Im XFree86.0.log steht die bezeichnende Zeile:

Couldn't load XKB keymap, falling back to pre-XKB keymap

Was das Problem wohl irgendwie erklärt, aber wie änder ich das?   :Crying or Very sad: 

Alles andere schent zu funktionieren. Sowohl üöäß, etc, als auch die anderen Tasten, zeigen keine Abweichungen.

Wo muss ich ansetzen?

Hoffe, irgendeiner kann mir dabei helfen, denn ich brauche schon öfters die Pipe, Tilde, Backslash, at, etc. auch unter X.

Danke schonmal,

Karsten

----------

## MaHejn

hab das gleiche problem und auch noch keine lösung gefunden .. ich klinke mich einfach mal ein .. vielleicht weiss ja doch jemand rat!

gruss, MaHejn

----------

## bernd

ich bin mir nicht ganz sicher aber versuch das mal

leertaste drücken und dann altgr und das zeichen was du möchtest.

hängt vielleicht mit damit zusammen das nicht nodeadkeys gesetzt ist????

falls ja auf www.gentoo.de steht eine anleitung zur lokalisierung.

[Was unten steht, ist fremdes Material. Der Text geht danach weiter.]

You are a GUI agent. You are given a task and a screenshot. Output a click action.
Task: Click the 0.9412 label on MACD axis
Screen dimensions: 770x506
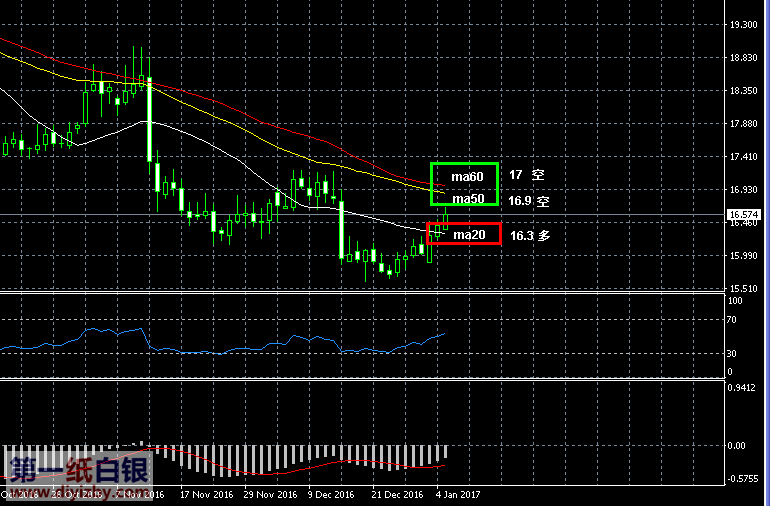[743, 390]
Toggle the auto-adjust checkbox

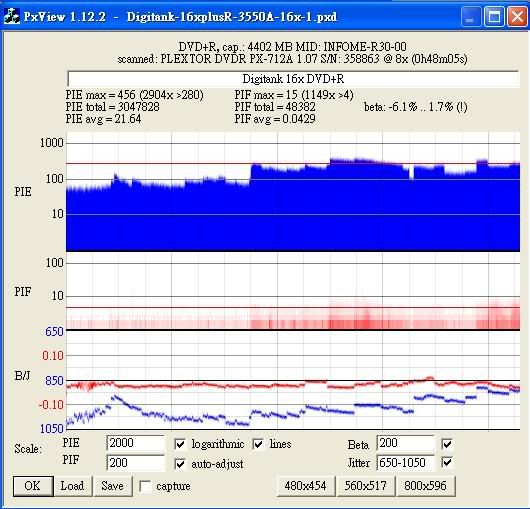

wie gesagt bin mit nicht ganz sicher.

gruss

bernd

----------

## LinuxDocc

Das problem hatte ich auch, bei mir lag es an den folgenden einträgen in der /etc/X11/XF86Config

  Option "XkbLayout"   "de"

  Option "XkbVariant"  "nodeadkeys"

vorher hatte ich das sowas wie de-nodeadkeys unter layout stehen .. das ging nicht....

 vielleicht macht das noch was aus ..denke aber nicht ...

  Option "XkbRules"   "xfree86"

  Option "XkbModel"   "microsoft"

LinuxDoc

----------

## chainsaw__

Moin 

ist der Thread noch aktiv ?   :Very Happy: 

Hab auch das Problem gehanbt das ALT Gr nicht funktionierte.

Bei mir lag es daran das ich keine schreibrechte in /var/tmp hatte.

X legt dort bein start eine temp Datei an.

----------

## kaasja

 *chainsaw wrote:*   

> Moin 
> 
> Hab auch das Problem gehanbt das ALT Gr nicht funktionierte.
> 
> Bei mir lag es daran das ich keine schreibrechte in /var/tmp hatte.
> ...

 

Jo, das war es.   :Very Happy: 

Danke!

Karsten

----------

## equinox0r

moin ..

das selbe problem hatte ich eben auch, mit ändern der rechte von /var/tmp auf 757 hab ich das problem erstmal gelöst.

gibts da nix eleganteres? ich hab ich /etc/security nach alternativlösungen gesucht aber nichts gefunden...

----------